In my field (computational humanities), people like to distribute databases as enormous XML files. These are often very flat trees, with the root element containing hundreds of thousands (or millions) of record elements, and they can easily be too big to be parsed into memory as a DOM (Document Object Model) or DOM-like structure.

This is exactly the kind of problem that streaming XML parsers are designed to solve. There are two dominant approaches to parsing XML streams: push-based models (like SAX, the "Simple API for XML"), and pull-based models (like StAX, or—shudder—scala.xml.pull). Both of these approaches save memory by producing streams of events (BeginElement, Comment, etc.) instead of reconstructing a tree-based representation of the file in memory. (Such a representation can be 5-10 times the size of the file on disk, which quickly becomes a problem when you have four gigs of memory and your XML files are approaching a gigabyte in size.)

Push-based APIs like SAX are inherently imperative: we register callbacks with the parser that specify how to handle events, and then it calls them as it parses the XML file.

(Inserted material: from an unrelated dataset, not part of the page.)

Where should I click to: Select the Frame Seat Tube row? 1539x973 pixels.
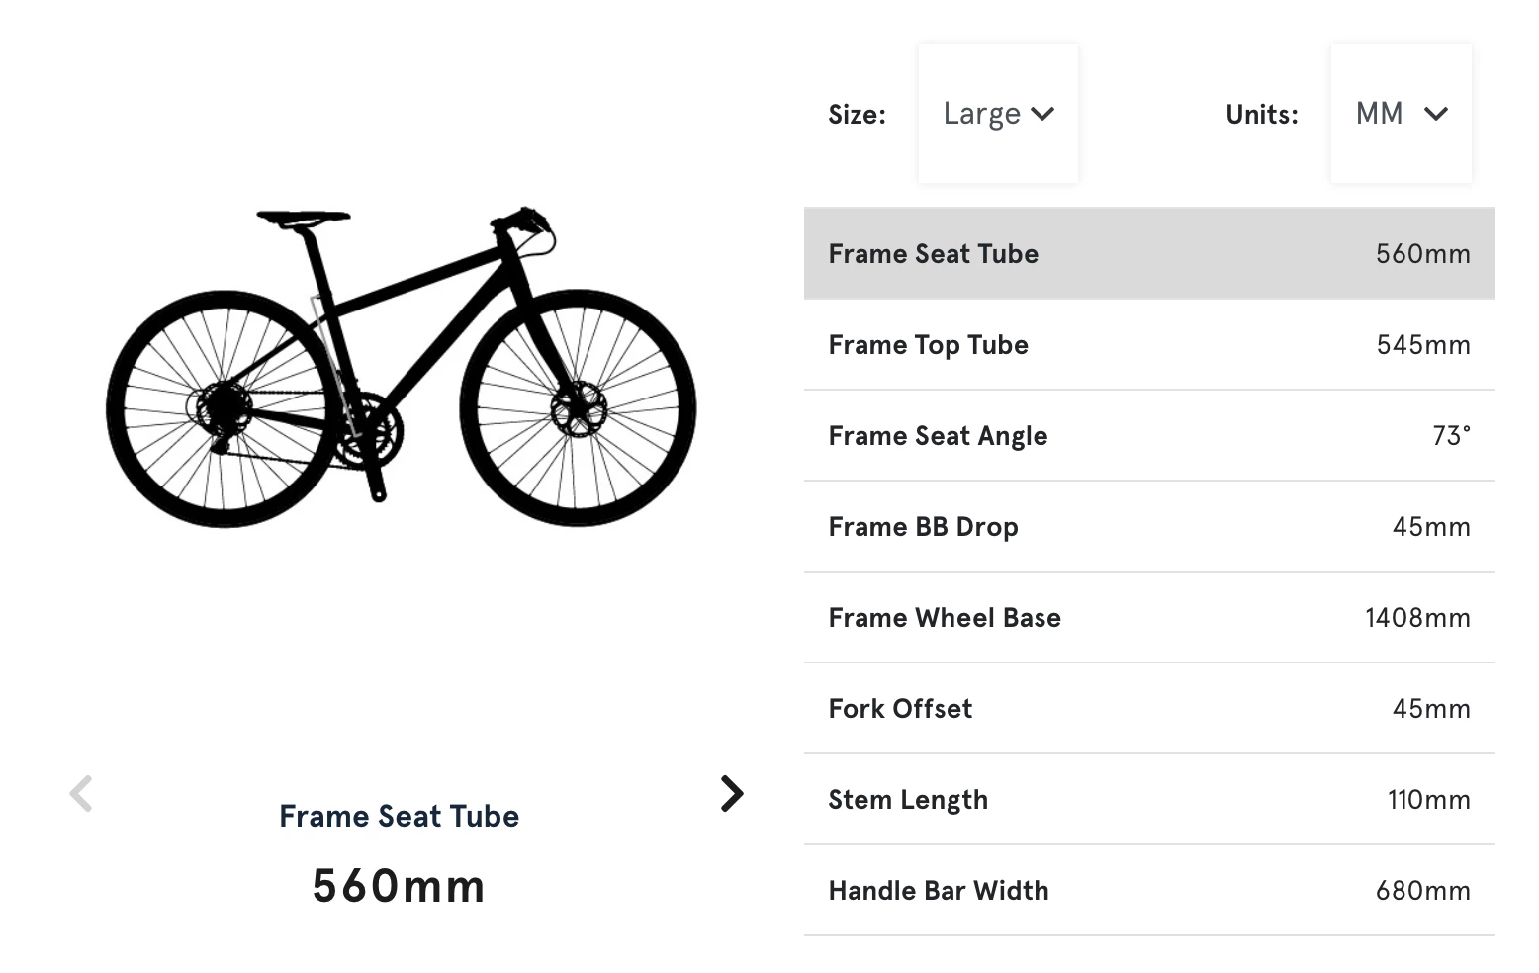(1149, 253)
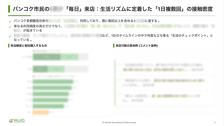Click the slide title starting with バンコク市民の

pos(112,9)
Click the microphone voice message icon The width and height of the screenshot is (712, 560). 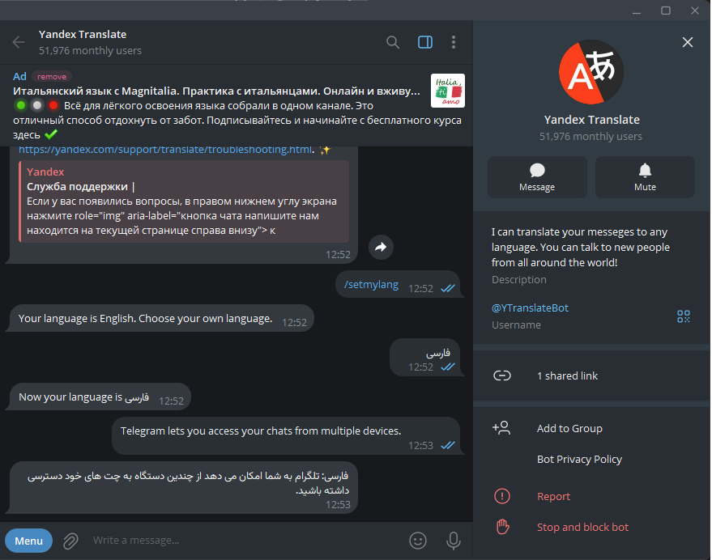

With a pull parser, on the other hand, the programmer sees the events as an iterator or lazy collection that he or she is responsible for iterating through. Newer frameworks that support streaming XML processing tend to provide pull-based APIs, and many developers find pull parsing more intuitive than SAX (or at least slightly less miserable).

Either approach is reasonably convenient for the database-as-big-XML-file problem when the record elements have a simple structure—if the record elements are empty and fields are represented as attributes, for example. As the record element schema becomes more complex (optional elements, deeper nesting, etc.), writing a streaming processor—either SAX or pull—quickly becomes painful.

One alternative approach would be to load the XML file into some kind of XML database (like BaseX, or eXist) that would allow us to interact with the XML tree in a friendlier way, without needing to represent the whole thing in memory. In many cases this is probably the right choice, but it's a lot of overhead in terms of setup, and isn't the kind of thing I personally want to have to do for a quick one-off data munging job.

The ideal solution would be something like what Jackson provides for JSON processing:

For example, to process very large JSON streams, one typically starts with a streaming parser, but uses data binder to bind sub-sections of data into Java objects: this allows processing of huge files without excessive memory usage, but with full convenience of data binding.

This Stack Overflow question suggests that there's no straightforward equivalent for XML in Java or Scala.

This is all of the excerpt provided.